__Description of the task__
Going from the top of the data below, give again each line through the one containing "Click the Sell1 rule label", both ends kept.

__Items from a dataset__
# # # # #
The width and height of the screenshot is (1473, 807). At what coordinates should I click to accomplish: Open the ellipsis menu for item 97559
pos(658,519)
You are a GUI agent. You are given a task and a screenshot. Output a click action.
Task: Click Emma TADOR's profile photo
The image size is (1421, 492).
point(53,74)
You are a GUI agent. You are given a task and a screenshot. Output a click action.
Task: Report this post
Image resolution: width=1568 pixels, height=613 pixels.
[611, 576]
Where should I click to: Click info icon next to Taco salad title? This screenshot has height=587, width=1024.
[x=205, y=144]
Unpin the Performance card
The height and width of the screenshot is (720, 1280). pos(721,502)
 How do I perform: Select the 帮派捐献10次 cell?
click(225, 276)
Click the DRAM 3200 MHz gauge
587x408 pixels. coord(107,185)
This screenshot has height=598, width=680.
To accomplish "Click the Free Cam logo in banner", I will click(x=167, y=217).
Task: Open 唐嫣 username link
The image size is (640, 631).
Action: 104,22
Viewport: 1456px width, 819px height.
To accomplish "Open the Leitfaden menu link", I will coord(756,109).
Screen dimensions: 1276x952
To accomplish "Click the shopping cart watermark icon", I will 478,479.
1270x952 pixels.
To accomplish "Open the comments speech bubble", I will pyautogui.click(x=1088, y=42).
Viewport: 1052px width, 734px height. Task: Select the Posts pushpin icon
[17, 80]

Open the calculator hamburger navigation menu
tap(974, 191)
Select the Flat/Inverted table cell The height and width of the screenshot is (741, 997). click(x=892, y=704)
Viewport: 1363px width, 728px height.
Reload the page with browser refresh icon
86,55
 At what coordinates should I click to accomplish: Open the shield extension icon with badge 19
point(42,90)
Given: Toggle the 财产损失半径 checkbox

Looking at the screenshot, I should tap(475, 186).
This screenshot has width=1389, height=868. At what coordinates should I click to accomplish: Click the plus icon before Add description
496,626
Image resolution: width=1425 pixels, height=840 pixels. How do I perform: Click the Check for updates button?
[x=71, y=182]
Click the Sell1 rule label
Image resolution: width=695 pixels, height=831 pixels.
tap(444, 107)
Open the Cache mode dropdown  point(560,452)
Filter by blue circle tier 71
# # # # #
__Response below__
The width and height of the screenshot is (1473, 807). At what coordinates should I click to accomplish: Open the ellipsis menu for item 97559
pos(658,519)
You are a GUI agent. You are given a task and a screenshot. Output a click action.
Task: Click Emma TADOR's profile photo
The image size is (1421, 492).
point(53,74)
You are a GUI agent. You are given a task and a screenshot. Output a click action.
Task: Report this post
Image resolution: width=1568 pixels, height=613 pixels.
[611, 576]
Where should I click to: Click info icon next to Taco salad title? This screenshot has height=587, width=1024.
[x=205, y=144]
Unpin the Performance card
The height and width of the screenshot is (720, 1280). pos(721,502)
 How do I perform: Select the 帮派捐献10次 cell?
click(225, 276)
Click the DRAM 3200 MHz gauge
587x408 pixels. coord(107,185)
This screenshot has height=598, width=680.
To accomplish "Click the Free Cam logo in banner", I will click(x=167, y=217).
Task: Open 唐嫣 username link
The image size is (640, 631).
Action: 104,22
Viewport: 1456px width, 819px height.
To accomplish "Open the Leitfaden menu link", I will coord(756,109).
Screen dimensions: 1276x952
To accomplish "Click the shopping cart watermark icon", I will 478,479.
1270x952 pixels.
To accomplish "Open the comments speech bubble", I will pyautogui.click(x=1088, y=42).
Viewport: 1052px width, 734px height. Task: Select the Posts pushpin icon
[17, 80]

Open the calculator hamburger navigation menu
tap(974, 191)
Select the Flat/Inverted table cell The height and width of the screenshot is (741, 997). click(x=892, y=704)
Viewport: 1363px width, 728px height.
Reload the page with browser refresh icon
86,55
 At what coordinates should I click to accomplish: Open the shield extension icon with badge 19
point(42,90)
Given: Toggle the 财产损失半径 checkbox

Looking at the screenshot, I should tap(475, 186).
This screenshot has width=1389, height=868. At what coordinates should I click to accomplish: Click the plus icon before Add description
496,626
Image resolution: width=1425 pixels, height=840 pixels. How do I perform: Click the Check for updates button?
[x=71, y=182]
Click the Sell1 rule label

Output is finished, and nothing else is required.